### Short problem
Which lines of the material below contain the string "width"? Pick out each one and copy it in full.

### Information given
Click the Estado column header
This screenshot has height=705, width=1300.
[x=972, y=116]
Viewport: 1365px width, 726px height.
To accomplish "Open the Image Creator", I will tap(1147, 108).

### Result for this exercise
This screenshot has height=705, width=1300.
Viewport: 1365px width, 726px height.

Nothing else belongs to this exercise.